**AUFGABE 1**
Wie viele Mitarbeitende von B. Braun arbeiten laut dem Interviewausschnitt zu B. Braun in der Schweiz?
**AUFGABE 2**
Führen Sie den Interviewausschnitt zu B. Braun im Anschluss an seinen letzten Satz fort.

Ein schwieriger Sprung ins kalte Wasser …

Ja, aber auch ein gelungener. Ich fühlte mich angespornt, einen guten Job zu machen, viel zu leisten und zu zeigen, welchen Nutzen ich dem Team bringen kann. Wir hatten eine gute Zeit und selbst lange nach der Pensionierung dieser Kollegen stand ich mit einigen noch in Kontakt.

Ist es für eine Frau schwieriger, sich zu etablieren?

Eine Frau steht wohl in einer männerdominierten Runde mehr unter Beobachtung. Das sieht man ja auch öffentlich bei Diskussionen um Frisuren und Outfits von Bundesrätinnen. Im Gegensatz dazu werden diese von Bundesräten nie kommentiert. Dort wo mehr beobachtet wird, passieren auch mehr Fehler. In allen Gremien, in denen ich sitze, gehören Frauen zur Minderheit. Wichtig ist, dass man sich selbst treu bleibt und sich nicht für andere verstellt oder anpasst.

Sie sind in Ihrer Position für viele Aufgaben verantwortlich: Wie bringen Sie alles unter einen Hut?

Ich bin privat und beruflich gut organisiert und kann Wichtiges / Dringendes von Unwichtigem unterscheiden. Zudem delegiere ich sehr gerne und ohne Bedenken Verantwortung an Mitarbeitende. Dabei gebe ich nicht einfach lästige oder aufwändige Aufgaben ab, sondern übertrage Verantwortung für ganze Projekte. Unsere Mitarbeitenden erhalten dadurch die Chance, sich weiterzuentwickeln.

Was macht B. Braun in Ihren Augen aussergewöhnlich?

Braun besteht aus über 63‘000 Mitarbeitenden, davon arbeiten tausend in der Schweiz – das ist für ein Familienunternehmen eher aussergewöhnlich. Auch unsere Sortimentsbreite von mehreren tausend Artikeln ist einzigartig. Wir erhalten hierarchieübergreifend sehr viel Handlungsspielraum. Die Familie legt zudem Wert auf Nachhaltigkeit.

Dateneinträge
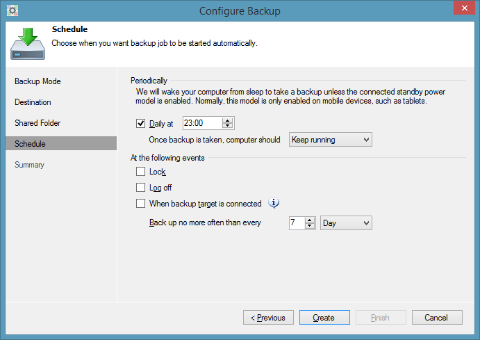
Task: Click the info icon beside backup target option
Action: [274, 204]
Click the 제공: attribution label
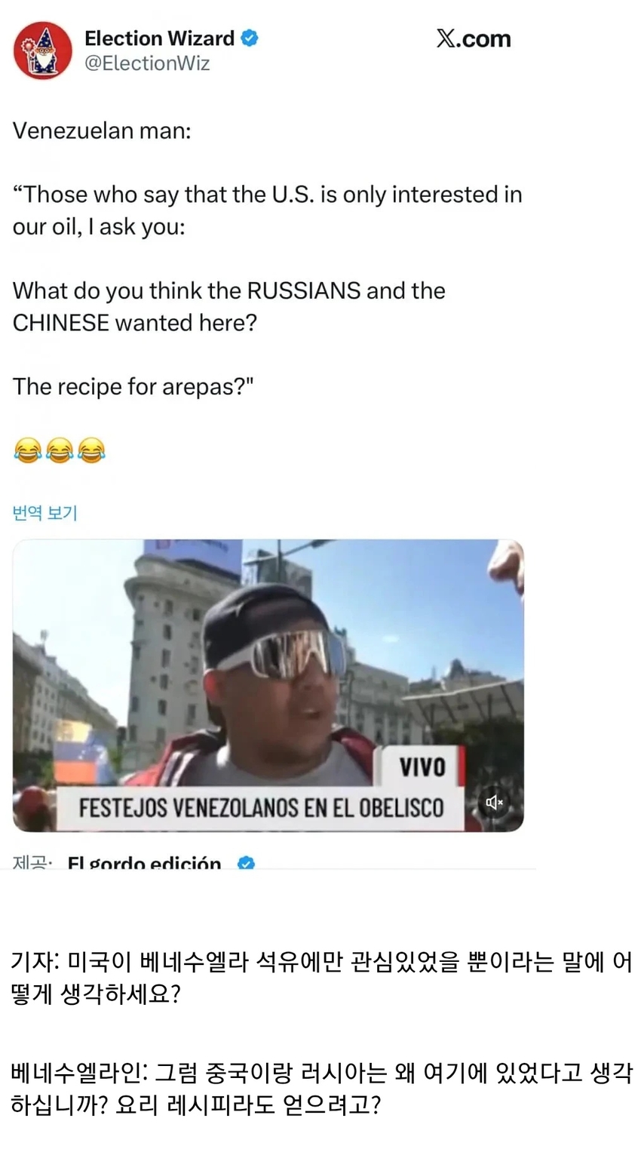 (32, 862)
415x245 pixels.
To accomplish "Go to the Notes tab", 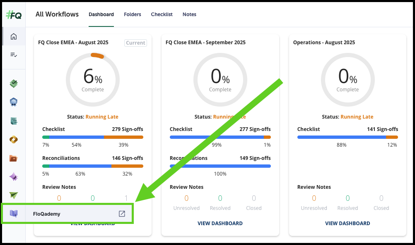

**ERWARTETE AUSGABE 1**
Tausend.

**ERWARTETE AUSGABE 2**
Nachhaltigkeit ist ein breites Thema. Was macht B. Braun konkret?

Das nachhaltige Gedankengut zeigt sich zum Beispiel beim Aufbau eines neuen Business-Bereichs. Wenn wir Potenzial sehen und glaubhaft machen können, dass eine Entwicklung jedoch länger dauert, dann unterstützt uns der Konzern auch längerfristig. In einem börsenkotierten Unternehmen hätte man da wohl einen schweren Stand.

Welche sind die wichtigsten Eigenschaften, die ein Mitarbeitender bei B. Braun mitbringen sollte?

Die Erfahrung zeigt mir, dass neben der Qualifikation vor allem die Einstellung einer Person entscheidend ist. Wenn der Wille, das Engagement und die Leidenschaft für einen Job da sind, wird vieles möglich. Wir setzten Mitarbeitende aus komplett anderen Bereichen, z. B. Landwirte oder Käser in der Produktion ein. Diese Personen identifizieren sich so stark mit Produkt und Kunden, dass fantastische Resultate erzielt werden.

Braun besitzt Produktionsstätten in der Schweiz. Wie halten Sie dem Kostendruck stand?

Wir müssen jedes Jahr einige Prozent Einsparungen in den Prozessen verzeichnen. Sprich, mit gleichen Personalkosten mehr produzieren.

Das ist ein enormer Druck. Wie gehen Sie und Ihr Team damit um?

Ja, der Druck ist gross, aber er gehört nun mal dazu. Der Druck macht auch kreativ und lässt uns überall nach Potenzialen Ausschau halten. Auch unsere Mitarbeitenden beteiligen sich an der Effizienzsteigerung und gelangen mit Vorschlägen an uns. Erst kürzlich präsentierten Assistentinnen aus dem internen Reisemanagement aus Eigeninitiative Ideen zur Kosteneffizienz in ihrem Bereich.

Auch die Medical Device Regulation (MDR) stellen viele Unternehmen auf die Probe. Wie begegnen Sie der neuen Herausforderung?

Bei dieser Geschichte muss man sich eines bewusst sein: Die neuen Auflagen generieren Kosten, aber keinen Rappen mehr Umsatz. Als grosser Konzern können wir damit umgehen. Wir müssen mehr Ressourcen aufbringen. Schwieriger wird es für KMU’s. Diese werden Mühe haben, die Kosten zu stemmen. Kleinere Wettbewerber werden dadurch essenziell bedroht. Für die Schweizer Wirtschaft finde ich das eine ungesunde Entwicklung.

Wie sehen Ihre Zukunftsvisionen aus?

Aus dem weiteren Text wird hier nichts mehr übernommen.